WHAT IS BEING ASKED: Return each line of the listing below, unchanged, and omit the images.

THE DATA:
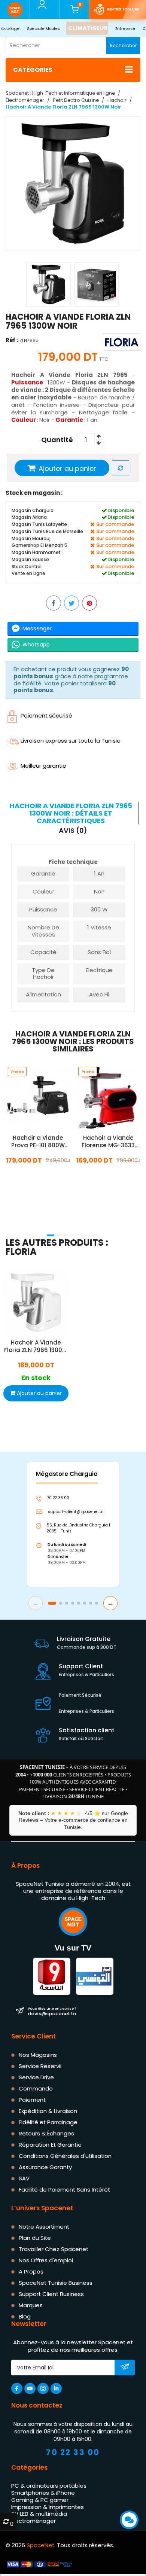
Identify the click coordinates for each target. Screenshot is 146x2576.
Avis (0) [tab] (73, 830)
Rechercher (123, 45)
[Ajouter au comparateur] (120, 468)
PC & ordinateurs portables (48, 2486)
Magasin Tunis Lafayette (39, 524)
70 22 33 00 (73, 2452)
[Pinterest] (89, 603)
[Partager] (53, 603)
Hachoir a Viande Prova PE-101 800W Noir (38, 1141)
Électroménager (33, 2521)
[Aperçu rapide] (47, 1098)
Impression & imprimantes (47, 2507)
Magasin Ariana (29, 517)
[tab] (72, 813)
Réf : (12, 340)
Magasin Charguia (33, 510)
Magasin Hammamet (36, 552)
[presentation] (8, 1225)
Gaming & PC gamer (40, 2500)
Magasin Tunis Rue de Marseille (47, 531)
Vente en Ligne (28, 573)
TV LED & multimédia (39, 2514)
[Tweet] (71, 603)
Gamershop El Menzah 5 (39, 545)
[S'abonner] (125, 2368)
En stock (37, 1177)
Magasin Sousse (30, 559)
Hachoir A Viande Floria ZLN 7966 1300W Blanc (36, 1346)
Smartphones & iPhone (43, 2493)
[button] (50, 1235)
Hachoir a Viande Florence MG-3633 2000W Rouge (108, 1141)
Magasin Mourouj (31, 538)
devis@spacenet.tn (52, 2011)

WRITTEN RESPONSE:
Identify the click coordinates for each target. Screenshot is 146x2576.
Avis (0) [tab] (73, 830)
Rechercher (123, 45)
[Ajouter au comparateur] (120, 468)
PC & ordinateurs portables (48, 2486)
Magasin Tunis Lafayette (39, 524)
70 22 33 00 (73, 2452)
[Pinterest] (89, 603)
[Partager] (53, 603)
Hachoir a Viande Prova PE-101 800W Noir (38, 1141)
Électroménager (33, 2521)
[Aperçu rapide] (47, 1098)
Impression & imprimantes (47, 2507)
Magasin Ariana (29, 517)
[tab] (72, 813)
Réf : (12, 340)
Magasin Charguia (33, 510)
Magasin Hammamet (36, 552)
[presentation] (8, 1225)
Gaming & PC gamer (40, 2500)
Magasin Tunis Rue de Marseille (47, 531)
Vente en Ligne (28, 573)
TV LED & multimédia (39, 2514)
[Tweet] (71, 603)
Gamershop El Menzah 5 (39, 545)
[S'abonner] (125, 2368)
En stock (37, 1177)
Magasin Sousse (30, 559)
Hachoir A Viande Floria ZLN 7966 1300W Blanc (36, 1346)
Smartphones & iPhone (43, 2493)
[button] (50, 1235)
Hachoir a Viande Florence MG-3633 2000W Rouge (108, 1141)
Magasin Mourouj (31, 538)
devis@spacenet.tn (52, 2011)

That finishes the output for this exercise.